◆ What you need to do
Copy the records below exactly, but leave out any picture they contain.

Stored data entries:
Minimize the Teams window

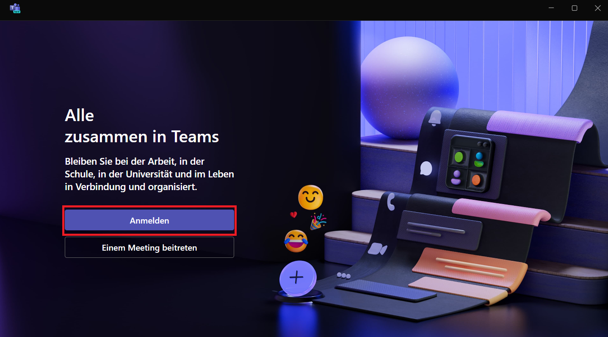551,8
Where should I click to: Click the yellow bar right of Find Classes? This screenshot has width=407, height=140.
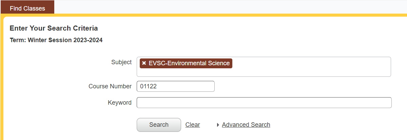tap(231, 15)
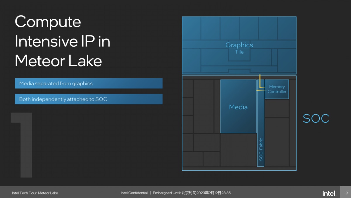Click the Media block in the SOC diagram
Viewport: 351px width, 198px height.
(x=238, y=107)
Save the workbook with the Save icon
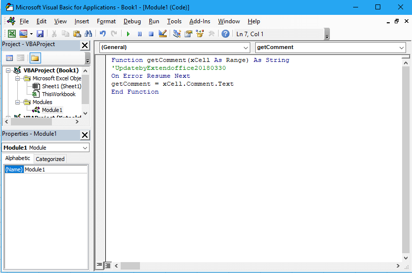This screenshot has height=273, width=412. tap(40, 34)
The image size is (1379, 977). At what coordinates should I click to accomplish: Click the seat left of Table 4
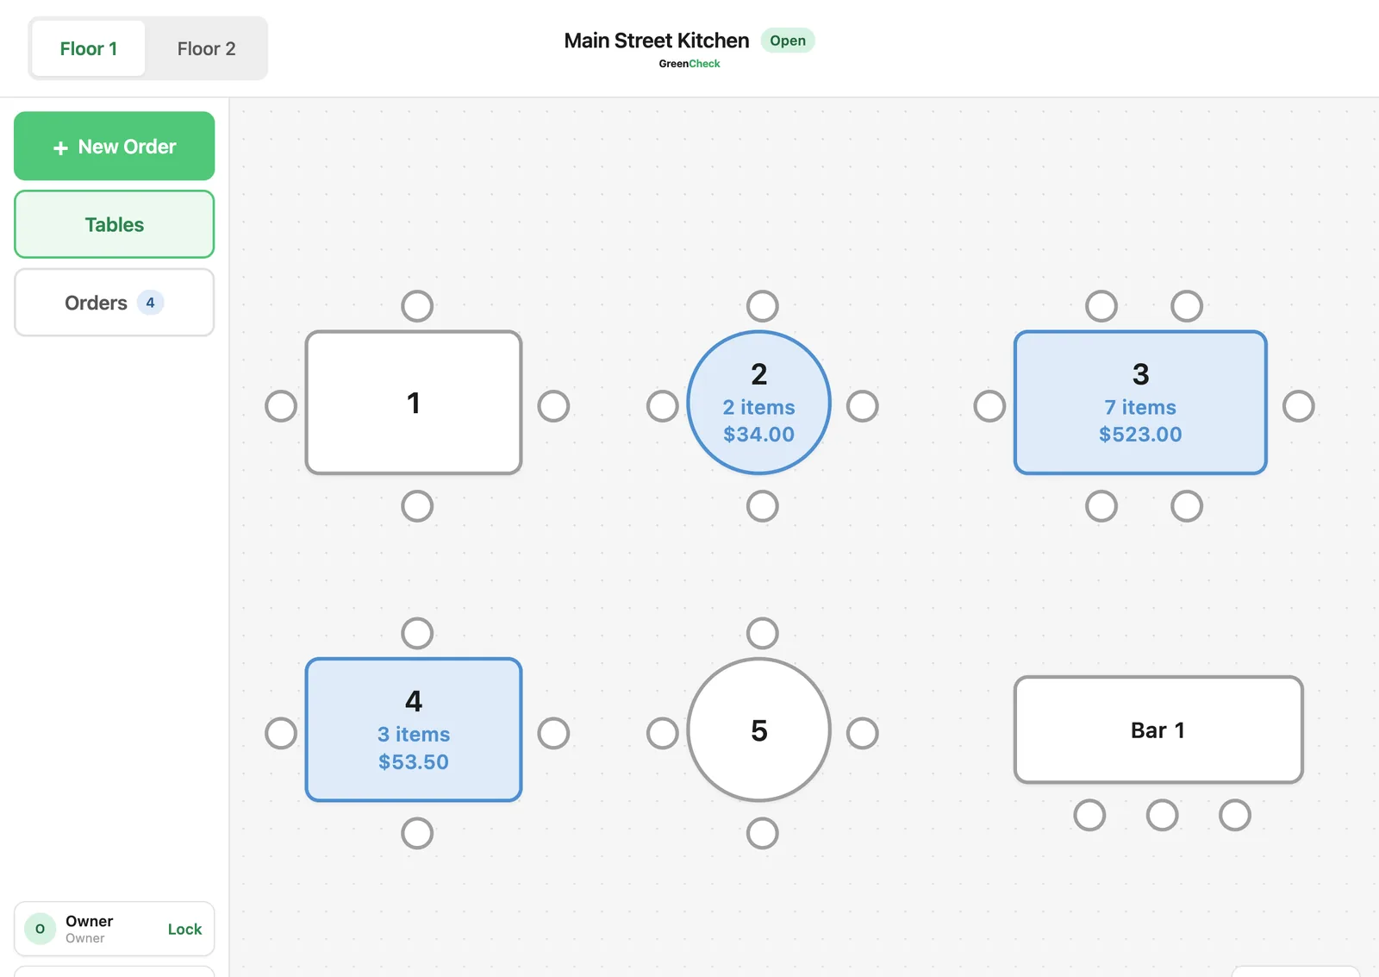pyautogui.click(x=281, y=733)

◆ Exercise result
Minimize the Teams window

551,8
Where should I click to: Click the yellow bar right of Find Classes? This screenshot has width=407, height=140.
tap(231, 15)
Click the Media block in the SOC diagram
Viewport: 351px width, 198px height.
(x=238, y=107)
Save the workbook with the Save icon
This screenshot has height=273, width=412. tap(40, 34)
The image size is (1379, 977). At what coordinates should I click to accomplish: Click the seat left of Table 4
pyautogui.click(x=281, y=733)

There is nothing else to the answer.